Help Ashton Get His Wheelchair Van!!!!
Ashton was born on June 10th 2005 at only 24 weeks. He weighed a mere 710grams. Over the course of his time in the NICU he went through blood transfusions, multiple courses of antibiotics, infections, sepsis, hundreds of pokes, weeks and weeks on life support, surgeries and just fighting to survive. After 227 days he finally came home to where he belonged.
Unfortunately he was only home for five days and then returned to hospital where he was placed back on life support and we were told that if he did survive he would never be the same. Well guess what? He proved them wrong. He came home after 30 days.
When Ashton came home from the hospital he was on a monitor so we could watch his heart rate and oxygen levels, supplemental oxygen and he had a feeding tube that went right into his intestines where he was fed by a pump 22 hours each and every day.

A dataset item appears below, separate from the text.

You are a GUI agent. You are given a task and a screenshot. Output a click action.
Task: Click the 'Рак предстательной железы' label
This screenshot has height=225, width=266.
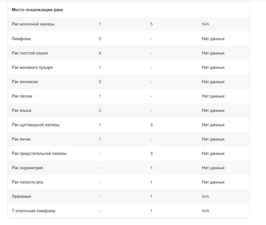coord(39,154)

By his first birthday he was diagnosed with severe cerebral palsy and legally blind. He received many therapies and our house always seemed to have someone there to work with him on different things.
Just after his first birthday we found out that he was profoundly deaf. My heart shattered in two beause my baby couldn't hear me talking to him. This began our journey towards a cochlear implant and on June 11th 2007 he received the gift of hearing. It has been the most amazing thing that has happened for him!
In August 2008 Ashton was really sick and we took him to the emergency. It was determined that he needed to be placed on life support and taken to McMaster. We don't really know what happened but in the end it didn't matter....he got better and came home.
March 2009 Ashton was very sick yet again. We took him to the emergency room where it was once again not good news. Ashton was in respiratory failure. He was airlifted to Sick Kids that evening. Again, we never found out the cause of him getting so sick but yet again he recovered and came home.
December 2009 Ashton was admitted to McMaster for a trial study of bi-pap to help him breathe better at night. He was totally healthy and doing well and he was so excited to be admitted you would have thought that he was at Disney! (He loves the hopsital). A few days in and things weren't good. They had called a code blue on Ashton in the night. When we met with his doctor it was determined and recommended that Ashton have a tracheostomy done. That was done on December 11th 2009.
Since his tracheotomy Ashton has been doing AMAZING. He can now handle colds and illnesses without having to be admitted to hospital and placed on life support.
Our issue now is that Ashton is getting bigger and is really uncomfortable while sitting in his car seat. With his cerebral palsy his body is always working against what he wants and he exerts so much force while in the car seat that he is injuring/hurting himself. Add to that, that being in his car seat just isn't safe as he pushes so hard on his trach that he has in the past pushed it completely out while we are driving.
Much love to all who help and thank you from the bottom of our hearts.